Now what was that you were saying about "simplicity?"

Scripting News

We're going to skip the instant messaging connection for 0.94. It looks too involved for this late stage. There's one more feature request I want to try to handle, it came from Mike Krus. He calls for a sub-element of channel that says "This is my Syndic8 id."

This is especially good.

I sent an email to Jeff Barr, the lead developer on Syndic8 asking what he thinks and he says it's a good idea.

Well, fucking duh. No, really?

At this point, the smartest guy in the whole michegas (I refuse to insert condescending links to dictionary.com definitions) may be Mark Pilgrim. I suggest you grab a copy of his Ultra-liberal RSS Parser (otherwise known as a parser of easy virtue), cause with the coming fracas over RSS I think we're going to see, it's gonna be one bigass mess out there, and you're going to need something that'll handle the <myAuntsEthernetID> sub-sub-element of the <docLovesMoxie> node.
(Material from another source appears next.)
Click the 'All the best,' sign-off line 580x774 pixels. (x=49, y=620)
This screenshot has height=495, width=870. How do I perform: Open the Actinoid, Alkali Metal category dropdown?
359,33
More fun with beta blogging tools

This is another posting using Bill Stillwell's mt-emacs. I like being able to edit posts in XEmacs, (even on Windas! "yay," to quote the inimitable Amanda Latona) but it does have a couple drawbacks, as in:

  • No way to have postings ping weblogs.com et al
  • Doesn't allow making posting pingable (and thus (wait for it) TrackBackable (eek (help, I'm a prisoner in a Lisp processor)))
Of course, I should post these nits to the mailing list, and I will, but I thought I'd put them up here first.

September 3, 2002

Wheat, meet the adolescent chaff

I was going through some old bookmarks today, and a lot of people are abandoning their weblogs. A number of personal sites I checked on had decided to close up shop for various reasons, from "not enough time" (the most frequently cited reason by far, and who can argue?) to "I don't like my weblog software anymore." (?) The low barrier to entry that distinguished the BlogBoom may be causing self-filtering and evolution now. Are we headed into a period of maturation? (God, I sound like a MeFi post.)